Start Excerpt to read

Meanwhile, Apple patched three zero-day vulnerabilities, with suspicions of exploitation by a spyware vendor. However, it has not shared any details about the exploitation of the new vulnerabilities. Still, the worrying part is that the bugs impact all the versions of Safari, iOS and iPadOS, and macOS. A set of four high-severity vulnerabilities was fixed in Atlassian products as well. The most critical of the bunch, affecting Bitbucket, posed a remote code execution risk, whereas other bugs presented threats such as exposing exploitable assets and triggering a DoS condition.
Ohio community college suffers data breach
Lakeland Community College in Ohio has disclosed a data breach that occurred between March 7 and March 31, potentially impacting 290,000 individuals, including two Maine residents. While details of the breach remain undisclosed, the Vice Society ransomware group had previously listed the college on its data leak site. An investigation revealed that a variety of information was removed from the college's network.
Air Canada data impacted
Air Canada disclosed a cyberattack where a threat actor gained limited access to an internal system containing some employees' personal information and records. The attack didn't impact flight operations or customer-facing systems, and no customer data was compromised. Air Canada has contacted affected individuals, reported the incident to authorities, and implemented security enhancements to prevent future breaches. The identity of the threat actor remains unknown.
Personal data of Pakistanis compromised
Over two million Pakistani citizens are at risk of data exposure due to a breach in a private company-made database used by hundreds of restaurants. The breach exposed customers' personal information, including credit card details and addresses, and the stolen data was being offered for sale. Hackers claimed to have accessed the databases of over 250 restaurants.
Malware wrapped as Python package
Security researchers have identified a malicious open-source Python package called Culturestreak hosted on GitLab. When downloaded and deployed, the package runs an infinite loop that exploits system resources for unauthorized cryptocurrency mining, specifically to harvest the Dero cryptocurrency. Developers have been advised to thoroughly vet code and packages from unverified or suspicious sources. Indicators of compromise (IoCs) have been provided to help identify impacted systems.
Atlassian addresses high-severity issues
Atlassian has released patches for four critical vulnerabilities affecting its Jira, Confluence, Bitbucket, and Bamboo products. The most severe of these is an RCE flaw in Bitbucket (CVE-2023-22513), while another is a denial-of-service (DoS) issue in Confluence (CVE-2023-22512). Additionally, there is a third-party dependency problem (CVE-2023-28709) in Apache Tomcat used by Bamboo. A deserialization of an untrusted data bug (CVE-2022-25647) was also discovered in Jira.
Apple patches three zero days
Apple has released updates for its operating systems to patch three new zero-day vulnerabilities, namely CVE-2023-41991, CVE-2023-41992, and CVE-2023-41993. While iOS, macOS, iPadOS, and watchOS are all impacted, active exploitation has only been confirmed in iOS versions prior to 16.7. Researchers indicate potential exploitation by commercial spyware vendors. In that attack, the spyware was delivered to an employee at an international civil society organization based in Washington DC.
Booking scam steals card data
Security researchers have uncovered a sophisticated information-stealing campaign targeting the users of travel booking site Booking[.]com. Cybercriminals initiate contact under the guise of making reservations or dealing with special requests, ultimately leading to the deployment of info-stealing malware that collects sensitive data. After compromising the initial target, hackers gain access to communications with legitimate customers and send phishing messages requesting additional credit card verification.

End Excerpt to read

* [Problem to work on]: In the cybersecurity news roundup, what is the name of the malicious Python package found on GitLab?

Start Data excerpts

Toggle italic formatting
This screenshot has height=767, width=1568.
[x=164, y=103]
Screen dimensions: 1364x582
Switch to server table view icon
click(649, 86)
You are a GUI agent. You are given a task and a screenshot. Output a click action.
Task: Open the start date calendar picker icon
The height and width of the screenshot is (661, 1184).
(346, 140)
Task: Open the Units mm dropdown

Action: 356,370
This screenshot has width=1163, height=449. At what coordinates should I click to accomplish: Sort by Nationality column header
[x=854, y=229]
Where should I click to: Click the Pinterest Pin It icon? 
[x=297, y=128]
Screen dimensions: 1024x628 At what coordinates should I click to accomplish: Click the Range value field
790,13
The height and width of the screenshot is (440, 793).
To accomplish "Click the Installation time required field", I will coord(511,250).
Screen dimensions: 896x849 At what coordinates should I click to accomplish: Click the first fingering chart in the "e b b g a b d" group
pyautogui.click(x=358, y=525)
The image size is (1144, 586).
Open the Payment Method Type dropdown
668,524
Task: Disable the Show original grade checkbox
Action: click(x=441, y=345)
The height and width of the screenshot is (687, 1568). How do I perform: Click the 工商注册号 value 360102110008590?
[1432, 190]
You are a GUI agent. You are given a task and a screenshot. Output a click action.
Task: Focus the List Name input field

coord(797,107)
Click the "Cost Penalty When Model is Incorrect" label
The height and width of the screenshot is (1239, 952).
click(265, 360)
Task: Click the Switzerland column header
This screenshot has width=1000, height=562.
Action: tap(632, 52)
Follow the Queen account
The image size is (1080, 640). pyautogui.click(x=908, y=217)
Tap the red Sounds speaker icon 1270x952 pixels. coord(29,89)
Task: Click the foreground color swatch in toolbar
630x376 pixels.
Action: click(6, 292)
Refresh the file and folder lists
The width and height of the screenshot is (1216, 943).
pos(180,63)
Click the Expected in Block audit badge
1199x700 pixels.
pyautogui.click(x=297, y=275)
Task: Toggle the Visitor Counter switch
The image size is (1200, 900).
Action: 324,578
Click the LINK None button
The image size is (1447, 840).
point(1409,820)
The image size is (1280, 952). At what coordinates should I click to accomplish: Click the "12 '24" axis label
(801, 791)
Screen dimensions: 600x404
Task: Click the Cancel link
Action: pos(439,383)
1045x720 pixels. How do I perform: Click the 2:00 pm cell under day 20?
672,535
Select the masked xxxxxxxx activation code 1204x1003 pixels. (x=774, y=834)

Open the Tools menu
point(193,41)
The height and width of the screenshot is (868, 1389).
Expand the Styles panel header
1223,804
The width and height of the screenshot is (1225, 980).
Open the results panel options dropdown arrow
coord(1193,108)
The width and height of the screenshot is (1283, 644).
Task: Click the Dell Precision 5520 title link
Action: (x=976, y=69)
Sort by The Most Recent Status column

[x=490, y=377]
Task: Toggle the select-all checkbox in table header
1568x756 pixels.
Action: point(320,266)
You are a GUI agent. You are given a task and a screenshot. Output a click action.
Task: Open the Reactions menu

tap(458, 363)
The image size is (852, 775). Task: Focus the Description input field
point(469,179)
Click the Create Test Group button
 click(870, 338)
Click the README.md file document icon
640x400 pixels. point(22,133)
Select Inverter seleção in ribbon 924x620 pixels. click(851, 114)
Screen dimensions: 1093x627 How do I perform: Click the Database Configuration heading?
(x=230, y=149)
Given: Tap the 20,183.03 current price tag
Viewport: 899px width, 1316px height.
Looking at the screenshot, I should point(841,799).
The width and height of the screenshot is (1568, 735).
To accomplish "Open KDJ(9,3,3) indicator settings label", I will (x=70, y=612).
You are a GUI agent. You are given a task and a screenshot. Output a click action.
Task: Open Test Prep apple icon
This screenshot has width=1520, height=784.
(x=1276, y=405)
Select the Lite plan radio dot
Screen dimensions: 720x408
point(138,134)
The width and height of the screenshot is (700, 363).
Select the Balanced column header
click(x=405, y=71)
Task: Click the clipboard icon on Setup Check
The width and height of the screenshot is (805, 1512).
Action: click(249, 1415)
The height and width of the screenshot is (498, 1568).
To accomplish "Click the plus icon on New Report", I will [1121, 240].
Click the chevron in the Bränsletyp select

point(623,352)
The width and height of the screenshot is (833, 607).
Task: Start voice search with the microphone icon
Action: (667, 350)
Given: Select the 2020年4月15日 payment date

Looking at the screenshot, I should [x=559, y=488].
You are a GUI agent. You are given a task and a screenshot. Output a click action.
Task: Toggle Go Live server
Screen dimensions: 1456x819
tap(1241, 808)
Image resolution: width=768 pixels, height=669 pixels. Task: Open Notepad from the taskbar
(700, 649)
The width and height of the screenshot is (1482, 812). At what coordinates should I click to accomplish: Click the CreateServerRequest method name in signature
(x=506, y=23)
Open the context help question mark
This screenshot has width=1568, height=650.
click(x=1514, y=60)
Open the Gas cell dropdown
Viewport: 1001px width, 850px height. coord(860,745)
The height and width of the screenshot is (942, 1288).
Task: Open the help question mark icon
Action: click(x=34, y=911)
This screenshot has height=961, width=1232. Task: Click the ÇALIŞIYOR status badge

End Data excerpts

* [The output]: Culturestreak